The class in Duran was a group of business banking officers that alleged that they were misclassified as exempt from overtime. According to the class of employees, they did not fall within the “outside sales” exemption, which requires that the employee spend more than half of his or her time on sales activities outside the office.
The trial court indicated that any manageability concerns could be alleviated by using a representative sample of testimony from 20 of the 260 class members along with the two named plaintiffs. U.S. Bank was not permitted to introduce evidence regarding the work habits of any other class member outside of this sample. As a result, based upon the representative testimony heard during trial, the trial court found that the entire class of business banking officers were misclassified as exempt.
On appeal, the Court of Appeal reversed the trial court’s decision.
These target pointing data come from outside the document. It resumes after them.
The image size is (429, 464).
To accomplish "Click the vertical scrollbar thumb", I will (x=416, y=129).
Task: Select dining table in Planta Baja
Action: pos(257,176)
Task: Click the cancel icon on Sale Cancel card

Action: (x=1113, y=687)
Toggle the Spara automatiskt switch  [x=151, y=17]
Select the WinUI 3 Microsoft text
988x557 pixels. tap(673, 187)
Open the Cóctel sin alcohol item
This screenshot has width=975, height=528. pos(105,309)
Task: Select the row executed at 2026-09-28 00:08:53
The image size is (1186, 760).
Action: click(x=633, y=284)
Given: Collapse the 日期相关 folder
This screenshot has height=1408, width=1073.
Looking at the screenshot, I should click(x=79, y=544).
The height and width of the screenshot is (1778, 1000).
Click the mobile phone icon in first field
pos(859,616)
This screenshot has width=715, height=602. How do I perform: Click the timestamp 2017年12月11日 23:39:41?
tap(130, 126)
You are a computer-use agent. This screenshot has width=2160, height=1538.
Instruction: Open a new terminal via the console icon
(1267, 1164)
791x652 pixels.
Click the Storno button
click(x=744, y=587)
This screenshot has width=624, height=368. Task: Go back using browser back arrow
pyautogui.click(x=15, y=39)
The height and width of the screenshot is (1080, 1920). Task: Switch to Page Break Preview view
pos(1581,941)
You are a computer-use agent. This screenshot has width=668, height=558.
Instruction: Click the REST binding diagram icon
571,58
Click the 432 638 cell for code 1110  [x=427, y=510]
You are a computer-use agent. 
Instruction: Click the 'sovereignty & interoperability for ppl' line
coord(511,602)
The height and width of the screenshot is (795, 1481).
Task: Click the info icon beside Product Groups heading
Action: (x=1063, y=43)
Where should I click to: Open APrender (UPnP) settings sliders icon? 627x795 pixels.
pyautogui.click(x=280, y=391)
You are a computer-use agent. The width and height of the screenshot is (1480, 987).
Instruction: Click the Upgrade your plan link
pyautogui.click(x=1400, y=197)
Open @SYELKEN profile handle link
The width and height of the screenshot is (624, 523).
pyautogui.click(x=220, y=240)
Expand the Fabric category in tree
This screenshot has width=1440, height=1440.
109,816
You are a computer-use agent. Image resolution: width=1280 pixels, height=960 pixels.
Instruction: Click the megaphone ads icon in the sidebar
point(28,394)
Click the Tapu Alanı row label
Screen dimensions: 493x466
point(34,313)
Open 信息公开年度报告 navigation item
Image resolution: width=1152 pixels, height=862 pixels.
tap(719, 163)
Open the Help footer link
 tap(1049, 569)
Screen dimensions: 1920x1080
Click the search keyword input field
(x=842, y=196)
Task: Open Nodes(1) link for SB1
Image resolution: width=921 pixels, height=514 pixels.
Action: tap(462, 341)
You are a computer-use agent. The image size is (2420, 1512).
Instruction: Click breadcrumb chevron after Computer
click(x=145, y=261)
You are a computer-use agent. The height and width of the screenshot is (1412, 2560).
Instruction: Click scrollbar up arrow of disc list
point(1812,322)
Thereafter, the California Supreme Court unanimously affirmed the decision of the Court of Appeal, making it unequivocally clear that “in wage and hour cases where a party seeks class certification based on allegations that the employer consistently imposed a uniform policy or a de facto practice on class members, the party must still demonstrate that the illegal effects of this conduct can be proven efficiently and manageably within a class setting.”Duran, at 29. The Court went on to state that “trial courts must pay careful attention to manageability when deciding whether to certify a class action.”
In its decision, the California Supreme Court heavily criticized the trial court’s “seriously flawed” trial plan, stating that the court must preserve a defendant’s due process rights by allowing them to have the opportunity to present their affirmative defenses, even if it these defenses hinge upon individualized issues. Further, the Court recognized that although it is not feasible to introduce testimony as to every class member, if individual issues do prove to be unmanageable, the class should not be certified.
What does this mean for employers?
The decision makes it more difficult for employees seeking class certification and prevents trial courts from simply rubber stamping class certification motions. Now, not only must the plaintiff show that common issues predominate, but they must also consider issues related to manageability. If individualized issues predominate, making the case unmanageable, it should not be certified.
Although the Court called this case an “exceedingly rare beast,” it certainty brings the issue of manageability into the discussion of class certification, adding one more hurdle for plaintiffs. Nevertheless, Duran provides a clear standard for trial courts to following when deciding whether class certification should be granted.
This decision is certainly good news for employers, and is contrary to a recent trend of decisions in favor of plaintiffs seeking class certification.